Mali-US relations

The Investor's guide

The Single Counter: This One-Stop Shop brings together in one place, the administrative departments involved in issuing documents required to create an enterprise.

It aims at:
  • simplifying and speeding up administrative procedures for the creation of enterprises;
  • reducing the deadlines of acquiring formal approval;
  • building trust between the Government and investors
  • increasing State services’ efficiency;
  • Promoting private investment.
  • The Single Counter carries out the following services:
    • Provides with application forms and all other required documents;
    • Provides with administrative and legal guidance
    • Issue authorizations to operate.
The Single Counter covers the following sector of activities: industries, building and public constructions, real estate, architecture offices, consulting firms, engineer offices, culture, tourism, public transportation of people and goods, establishments rated dangerous, insalubrious and uncomfortable

Free Trade Arrangements

Mali is a member of the Economic and Monetary Union of West African States (UEMOA) which aims to introduce a common market and free trade in goods, labor, capital and services.  Mali is also a member of the larger grouping of ECOWAS - Economic Community of West African States which aims to promote economic integration between member states such as by eliminating trade barriers.
There is no free-trade zone in Mali, however there are bonded warehouses for goods in transit and export-zone status is granted to companies if all products are to be exported, which also qualifies them for tax-free status.

The legislation:

Mali tax and regulatory environment is very attractive and ever-improving
  • At the level of the Investment Code
in addition to the traditional conditions provided to investors (exemption from trading license and tax on incomes derived from trade and manufacture as well as the contribution to trade licenses and corporate tax for 5 to 8 years for A and B regimes respectively), the investment code provides:

1- Exemption from import taxes and duties on construction equipment and materials needed for investments and tax benefits during the implementation phase (3 years),

2- A four-year supplementary exemption for enterprises adding value to local resources.
  • At the level of investment guarantees
Foreign investors enjoy the same privileges as national investors and are allowed to transfer their capital and incomes in the original currencies in which the investments were made.

Approval under the investment code is also valid for the granting of any guarantee as stipulated in Article 15 of the Treaty establishing the MIGA (Multilateral Investment Guarantee Agency) signed by  Mali in October 1990.

Mali ratified:
-The Convention of 18 March 1965 creating the International Centre for Settlement of Investment Disputes between states and citizens of other states (CSID) established under the auspices of the World Bank;
-The Treaty of 17 October 1993 establishing the Common Court of Justice and Arbitration (CCJA) of the Organization for the Harmonization of Business Law in Africa (OHADA).

Simplification of procedures

There is a one-stop shop for the simplification of administrative procedures relating to investment: The Single Counter

Mali is a member of the Organization for the Harmonization of Business Law in Africa (OHADA) which comprises 15 francophone African countries who have agreed to harmonize their business practices and laws, guaranteeing international arbitration in disputes.

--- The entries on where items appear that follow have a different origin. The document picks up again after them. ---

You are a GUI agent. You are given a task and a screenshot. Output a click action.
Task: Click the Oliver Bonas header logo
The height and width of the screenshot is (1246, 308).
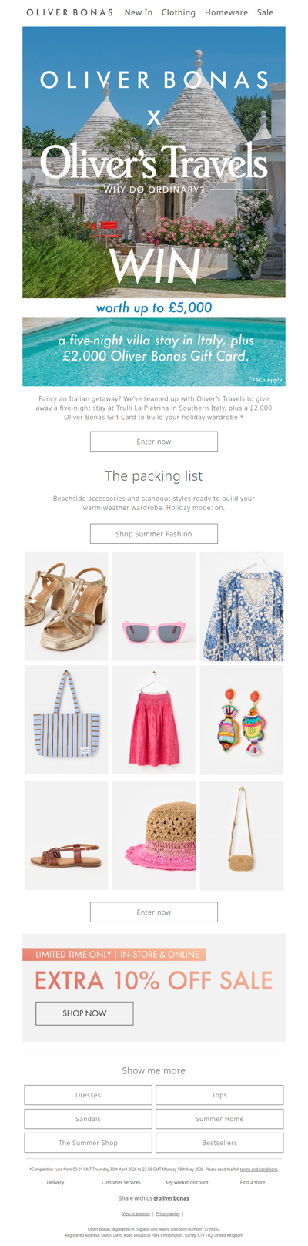(69, 12)
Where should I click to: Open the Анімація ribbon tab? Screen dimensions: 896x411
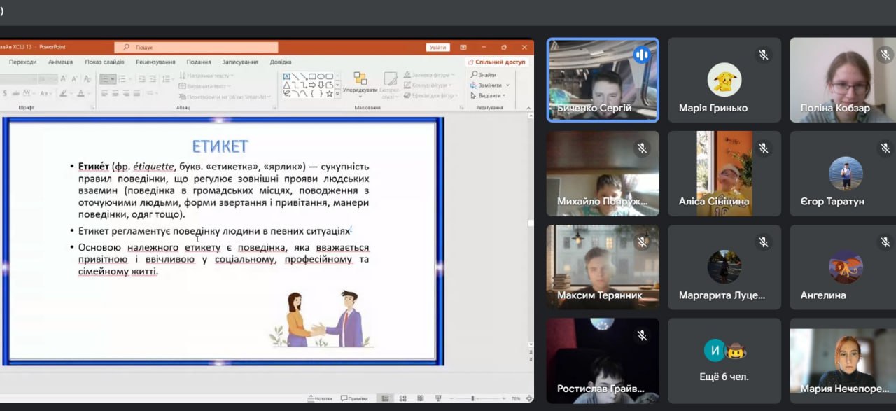60,62
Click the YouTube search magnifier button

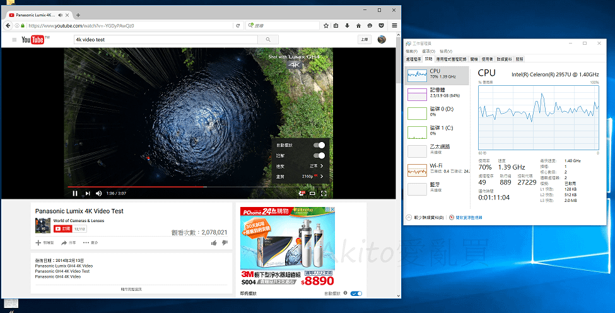[268, 40]
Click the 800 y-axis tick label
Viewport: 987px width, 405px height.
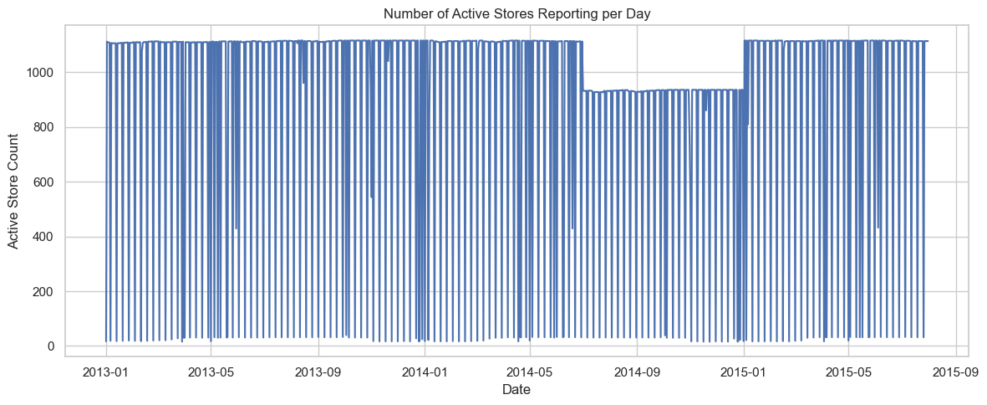45,128
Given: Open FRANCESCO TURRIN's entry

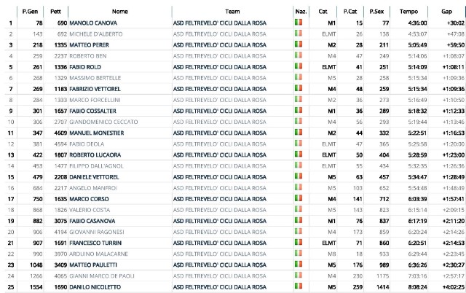Looking at the screenshot, I should click(95, 243).
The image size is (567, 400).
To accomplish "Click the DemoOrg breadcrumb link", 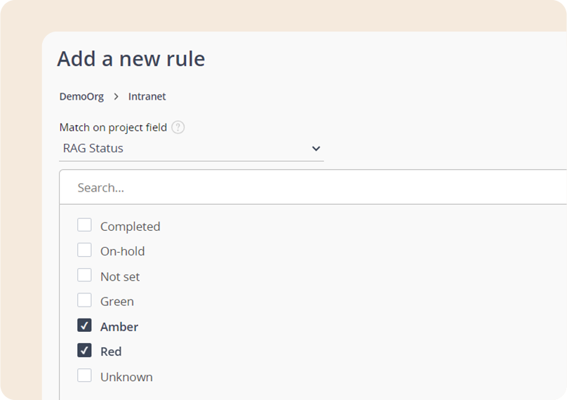I will [81, 97].
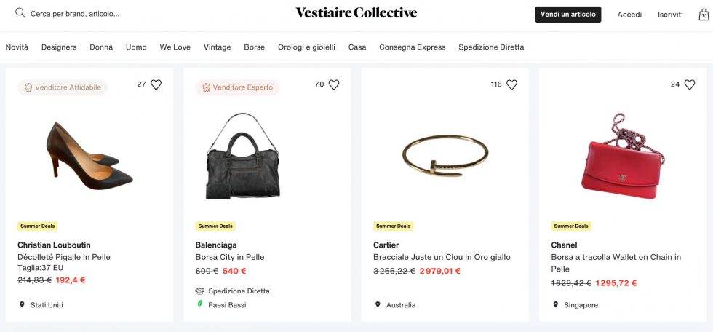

Mali has signed the CIRDI Treaty sponsored by the World Bank group and is also engaged in bilateral investment agreements with South Africa, Algeria and Senegal.

  • Tax incentives:
  • Investment Law:
  • Labor: Employees ‘rights are protected by internationally recognized labor provisions

Labor working period: 40 hours for a 5-day week, from 7:30 am to 4:00 pm with a break of 30 minutes except Friday when the hours are from 7:30 am to 5:30 pm with a break of 2 hours.

Wage: is freely negotiated between the employer and the employee, but cannot be lower than the Guaranteed Minimum Wage (SMIG)

Intellectual Property Rights

The National Directorate of Industries is responsible for the protection of intellectual property rights. These include the WTO agreement and the law fully covers patents, copyrights and trademarks.